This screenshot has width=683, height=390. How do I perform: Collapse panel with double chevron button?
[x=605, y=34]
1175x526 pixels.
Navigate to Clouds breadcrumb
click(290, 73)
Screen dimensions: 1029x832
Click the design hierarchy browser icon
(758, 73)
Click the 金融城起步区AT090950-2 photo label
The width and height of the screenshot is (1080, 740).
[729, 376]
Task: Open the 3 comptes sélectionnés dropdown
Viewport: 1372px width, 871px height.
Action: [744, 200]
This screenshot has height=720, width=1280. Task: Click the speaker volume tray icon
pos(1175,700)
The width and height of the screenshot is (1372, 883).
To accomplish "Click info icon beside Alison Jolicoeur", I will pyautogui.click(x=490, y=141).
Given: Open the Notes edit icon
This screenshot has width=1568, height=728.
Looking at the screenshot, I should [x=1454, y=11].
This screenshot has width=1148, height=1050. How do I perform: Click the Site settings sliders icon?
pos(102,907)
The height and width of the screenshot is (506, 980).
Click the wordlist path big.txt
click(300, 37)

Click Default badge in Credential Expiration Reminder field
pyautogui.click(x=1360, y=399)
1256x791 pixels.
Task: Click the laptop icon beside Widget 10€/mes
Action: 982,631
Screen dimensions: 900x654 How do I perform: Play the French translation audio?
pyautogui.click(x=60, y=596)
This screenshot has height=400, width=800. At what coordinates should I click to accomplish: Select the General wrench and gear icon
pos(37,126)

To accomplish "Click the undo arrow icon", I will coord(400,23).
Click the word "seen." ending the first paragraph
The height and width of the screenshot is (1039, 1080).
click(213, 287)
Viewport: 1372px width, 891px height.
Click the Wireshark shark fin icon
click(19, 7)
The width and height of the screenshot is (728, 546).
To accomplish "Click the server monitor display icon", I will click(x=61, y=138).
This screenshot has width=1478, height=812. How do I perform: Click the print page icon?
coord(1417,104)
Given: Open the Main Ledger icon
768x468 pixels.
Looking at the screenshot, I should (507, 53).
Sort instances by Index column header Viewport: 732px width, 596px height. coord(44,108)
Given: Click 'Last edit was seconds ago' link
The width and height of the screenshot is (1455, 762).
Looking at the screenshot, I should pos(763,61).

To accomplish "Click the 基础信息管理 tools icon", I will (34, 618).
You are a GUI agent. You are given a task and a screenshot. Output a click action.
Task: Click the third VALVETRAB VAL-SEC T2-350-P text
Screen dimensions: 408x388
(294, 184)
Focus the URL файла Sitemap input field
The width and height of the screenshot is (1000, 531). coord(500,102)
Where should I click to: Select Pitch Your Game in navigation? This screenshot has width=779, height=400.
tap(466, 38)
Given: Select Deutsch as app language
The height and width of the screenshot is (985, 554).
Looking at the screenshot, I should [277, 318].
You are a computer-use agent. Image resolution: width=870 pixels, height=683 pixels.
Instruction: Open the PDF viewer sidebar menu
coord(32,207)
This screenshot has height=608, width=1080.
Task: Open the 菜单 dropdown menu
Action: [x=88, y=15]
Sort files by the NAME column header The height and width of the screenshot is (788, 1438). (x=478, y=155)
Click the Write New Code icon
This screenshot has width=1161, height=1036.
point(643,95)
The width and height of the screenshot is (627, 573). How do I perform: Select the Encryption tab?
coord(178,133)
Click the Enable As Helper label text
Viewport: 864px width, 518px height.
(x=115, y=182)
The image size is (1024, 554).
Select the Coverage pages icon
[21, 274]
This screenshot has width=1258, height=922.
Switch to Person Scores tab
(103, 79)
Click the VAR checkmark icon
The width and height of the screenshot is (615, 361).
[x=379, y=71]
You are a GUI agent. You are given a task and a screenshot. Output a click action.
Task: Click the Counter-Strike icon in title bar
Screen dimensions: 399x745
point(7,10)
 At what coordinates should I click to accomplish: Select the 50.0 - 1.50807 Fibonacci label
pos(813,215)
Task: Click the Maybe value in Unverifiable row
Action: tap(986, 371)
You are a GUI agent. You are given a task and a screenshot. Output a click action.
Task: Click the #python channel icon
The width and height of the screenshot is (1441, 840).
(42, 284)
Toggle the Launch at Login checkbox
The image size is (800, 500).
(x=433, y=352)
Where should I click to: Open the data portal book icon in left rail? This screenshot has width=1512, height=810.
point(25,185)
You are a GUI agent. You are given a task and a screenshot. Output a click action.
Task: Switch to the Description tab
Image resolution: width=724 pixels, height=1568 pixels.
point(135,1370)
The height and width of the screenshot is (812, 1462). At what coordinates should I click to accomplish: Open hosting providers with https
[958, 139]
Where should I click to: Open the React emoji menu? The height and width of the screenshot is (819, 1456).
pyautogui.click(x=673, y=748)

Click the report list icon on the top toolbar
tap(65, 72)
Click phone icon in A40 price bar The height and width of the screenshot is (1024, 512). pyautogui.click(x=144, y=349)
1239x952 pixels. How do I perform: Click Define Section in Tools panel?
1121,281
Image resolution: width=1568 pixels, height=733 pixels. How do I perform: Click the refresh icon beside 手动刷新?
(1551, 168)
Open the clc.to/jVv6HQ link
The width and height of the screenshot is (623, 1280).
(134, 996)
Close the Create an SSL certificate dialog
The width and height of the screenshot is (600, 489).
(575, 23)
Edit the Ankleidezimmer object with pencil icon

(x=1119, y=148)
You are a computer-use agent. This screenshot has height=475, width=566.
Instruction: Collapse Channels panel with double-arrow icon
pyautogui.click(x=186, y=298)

- - - -

» Problem details:
Each line above should be reproduced exactly, with nothing omitted.

» Task output:
This screenshot has width=683, height=390. How do I perform: Collapse panel with double chevron button?
[x=605, y=34]
1175x526 pixels.
Navigate to Clouds breadcrumb
click(290, 73)
Screen dimensions: 1029x832
Click the design hierarchy browser icon
(758, 73)
Click the 金融城起步区AT090950-2 photo label
The width and height of the screenshot is (1080, 740).
[729, 376]
Task: Open the 3 comptes sélectionnés dropdown
Viewport: 1372px width, 871px height.
Action: [744, 200]
This screenshot has height=720, width=1280. Task: Click the speaker volume tray icon
pos(1175,700)
The width and height of the screenshot is (1372, 883).
To accomplish "Click info icon beside Alison Jolicoeur", I will pyautogui.click(x=490, y=141).
Given: Open the Notes edit icon
This screenshot has width=1568, height=728.
Looking at the screenshot, I should [x=1454, y=11].
This screenshot has width=1148, height=1050. How do I perform: Click the Site settings sliders icon?
pos(102,907)
The height and width of the screenshot is (506, 980).
Click the wordlist path big.txt
click(300, 37)

Click Default badge in Credential Expiration Reminder field
pyautogui.click(x=1360, y=399)
1256x791 pixels.
Task: Click the laptop icon beside Widget 10€/mes
Action: 982,631
Screen dimensions: 900x654 How do I perform: Play the French translation audio?
pyautogui.click(x=60, y=596)
This screenshot has height=400, width=800. At what coordinates should I click to accomplish: Select the General wrench and gear icon
pos(37,126)

To accomplish "Click the undo arrow icon", I will coord(400,23).
Click the word "seen." ending the first paragraph
The height and width of the screenshot is (1039, 1080).
click(213, 287)
Viewport: 1372px width, 891px height.
Click the Wireshark shark fin icon
click(19, 7)
The width and height of the screenshot is (728, 546).
To accomplish "Click the server monitor display icon", I will click(x=61, y=138).
This screenshot has width=1478, height=812. How do I perform: Click the print page icon?
coord(1417,104)
Given: Open the Main Ledger icon
768x468 pixels.
Looking at the screenshot, I should (507, 53).
Sort instances by Index column header Viewport: 732px width, 596px height. coord(44,108)
Given: Click 'Last edit was seconds ago' link
The width and height of the screenshot is (1455, 762).
Looking at the screenshot, I should pos(763,61).

To accomplish "Click the 基础信息管理 tools icon", I will (34, 618).
You are a GUI agent. You are given a task and a screenshot. Output a click action.
Task: Click the third VALVETRAB VAL-SEC T2-350-P text
Screen dimensions: 408x388
(294, 184)
Focus the URL файла Sitemap input field
The width and height of the screenshot is (1000, 531). coord(500,102)
Where should I click to: Select Pitch Your Game in navigation? This screenshot has width=779, height=400.
tap(466, 38)
Given: Select Deutsch as app language
The height and width of the screenshot is (985, 554).
Looking at the screenshot, I should [277, 318].
You are a computer-use agent. Image resolution: width=870 pixels, height=683 pixels.
Instruction: Open the PDF viewer sidebar menu
coord(32,207)
This screenshot has height=608, width=1080.
Task: Open the 菜单 dropdown menu
Action: [x=88, y=15]
Sort files by the NAME column header The height and width of the screenshot is (788, 1438). (x=478, y=155)
Click the Write New Code icon
This screenshot has width=1161, height=1036.
point(643,95)
The width and height of the screenshot is (627, 573). How do I perform: Select the Encryption tab?
coord(178,133)
Click the Enable As Helper label text
Viewport: 864px width, 518px height.
(x=115, y=182)
The image size is (1024, 554).
Select the Coverage pages icon
[21, 274]
This screenshot has width=1258, height=922.
Switch to Person Scores tab
(103, 79)
Click the VAR checkmark icon
The width and height of the screenshot is (615, 361).
[x=379, y=71]
You are a GUI agent. You are given a task and a screenshot. Output a click action.
Task: Click the Counter-Strike icon in title bar
Screen dimensions: 399x745
point(7,10)
 At what coordinates should I click to accomplish: Select the 50.0 - 1.50807 Fibonacci label
pos(813,215)
Task: Click the Maybe value in Unverifiable row
Action: tap(986, 371)
You are a GUI agent. You are given a task and a screenshot. Output a click action.
Task: Click the #python channel icon
The width and height of the screenshot is (1441, 840).
(42, 284)
Toggle the Launch at Login checkbox
The image size is (800, 500).
(x=433, y=352)
Where should I click to: Open the data portal book icon in left rail? This screenshot has width=1512, height=810.
point(25,185)
You are a GUI agent. You are given a task and a screenshot. Output a click action.
Task: Switch to the Description tab
Image resolution: width=724 pixels, height=1568 pixels.
point(135,1370)
The height and width of the screenshot is (812, 1462). At what coordinates should I click to accomplish: Open hosting providers with https
[958, 139]
Where should I click to: Open the React emoji menu? The height and width of the screenshot is (819, 1456).
pyautogui.click(x=673, y=748)

Click the report list icon on the top toolbar
tap(65, 72)
Click phone icon in A40 price bar The height and width of the screenshot is (1024, 512). pyautogui.click(x=144, y=349)
1239x952 pixels. How do I perform: Click Define Section in Tools panel?
1121,281
Image resolution: width=1568 pixels, height=733 pixels. How do I perform: Click the refresh icon beside 手动刷新?
(1551, 168)
Open the clc.to/jVv6HQ link
The width and height of the screenshot is (623, 1280).
(134, 996)
Close the Create an SSL certificate dialog
The width and height of the screenshot is (600, 489).
(575, 23)
Edit the Ankleidezimmer object with pencil icon

(x=1119, y=148)
You are a computer-use agent. This screenshot has height=475, width=566.
Instruction: Collapse Channels panel with double-arrow icon
pyautogui.click(x=186, y=298)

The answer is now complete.